Technical users felt slowed down: Experts had to click through multiple dropdowns and fields to perform simple actions — a repetitive, inefficient setup that broke their flow.

After
Plain-language input for all users: Users can describe actions naturally, making complex tasks accessible to non-technical users and faster for advanced technical users.
Advanced view for technical users: Technical users can optionally review or edit auto-generated code for transparency and control.
Implementation and VQA
I worked with engineers to ensure the designs were implemented correctly and delivered at a high bar. We uncovered 174 bugs + visual quality issues as a team. I worked closely with an engineer to design solutions and implement the improvements for 13 UX usability issues in 2 weeks before the MVP launch.
Jump to Final Designs
Next steps
Customer feedback re-directing designs post launch
After launch, users shared that the vertical chat layout made it hard to view their data and chat at the same time, limiting visibility and space for longer conversations.
Since side-by-side layouts weren’t initially feasible, we prioritized a vertical MVP. With feasibility now improved, I proposed revisiting the horizontal layout to give users more flexibility and context — keeping chat interactions consistent but improving usability and balance.

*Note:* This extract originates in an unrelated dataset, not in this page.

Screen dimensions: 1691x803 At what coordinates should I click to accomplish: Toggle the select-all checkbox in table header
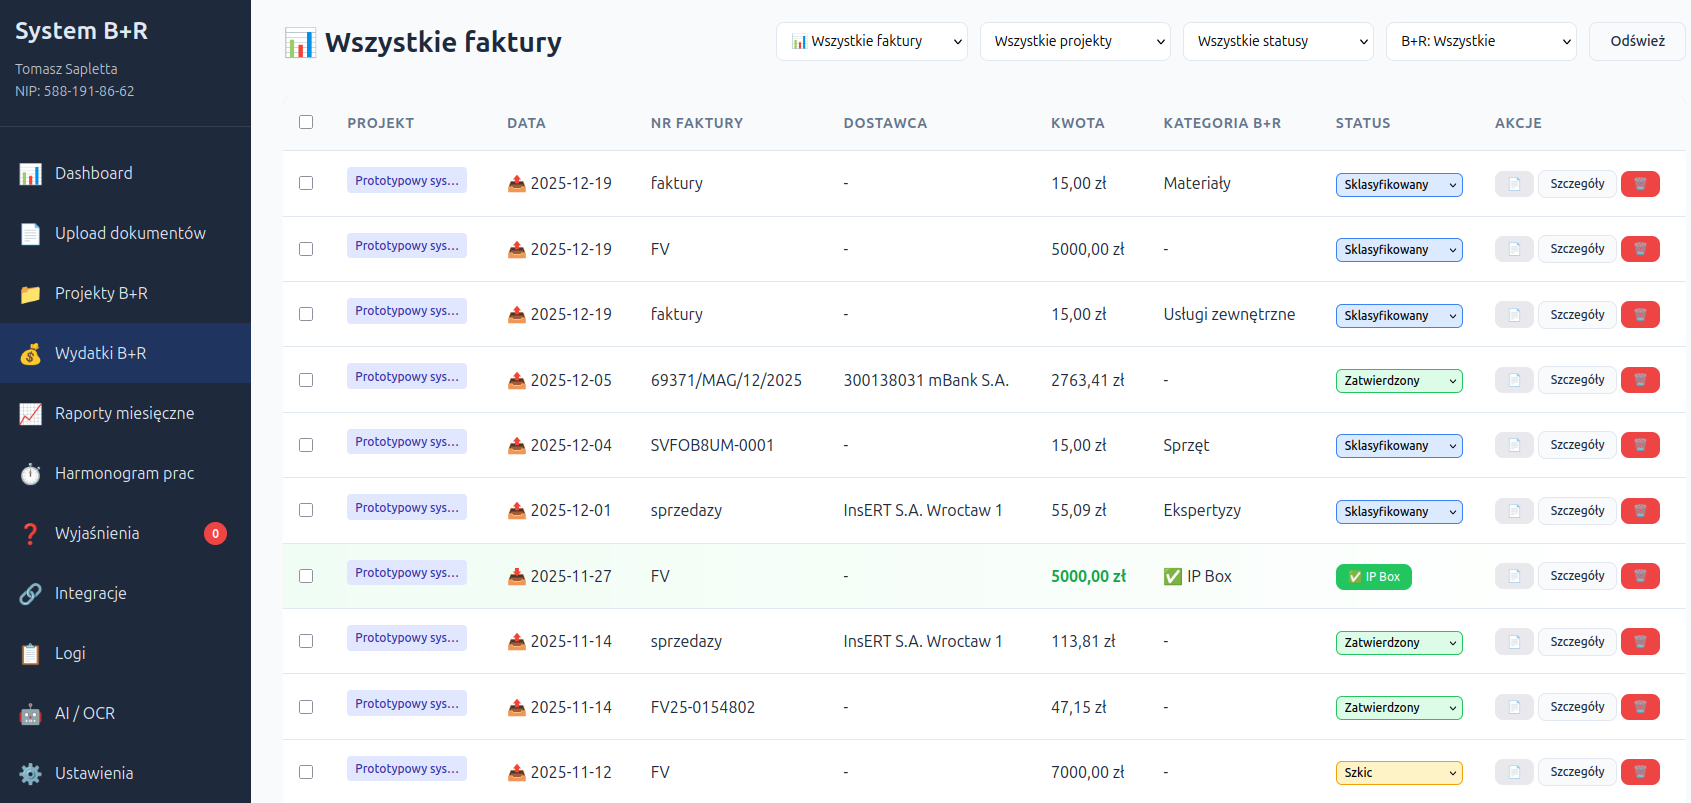[x=306, y=122]
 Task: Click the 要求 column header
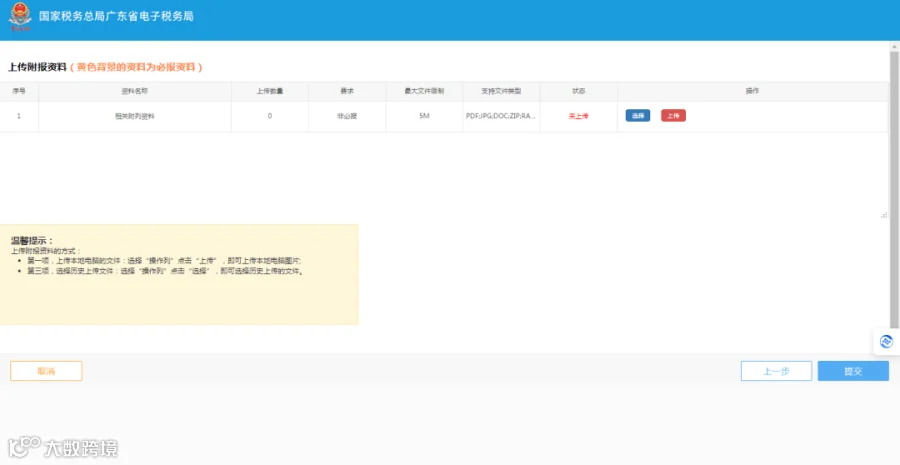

Design system contributions
Building out new chat based components
I designed an improved table preview pattern and contributed to building out new chat components for data preparation from base parent chat components.


Takeaway
Challenges & what I did to overcome them
Fast moving timeline with high ambiguity -> Make decisions quickly but be pragmatic, adjust designs in real-time while moving forward with educated guesses if testing is limited
Designing for technical complexity with no prior domain background -> Dive deep to learn about the domain, gather knowledge by talking to experts. Above all, staying grounded in core UX principles to ensure a intuitive and clear experience.
Shifting requirements with multiple stakeholder dependencies -> Iterate quickly, stay flexible as new edge cases surface. Closely sync with stakeholders to ensure that we designed a cohesive product.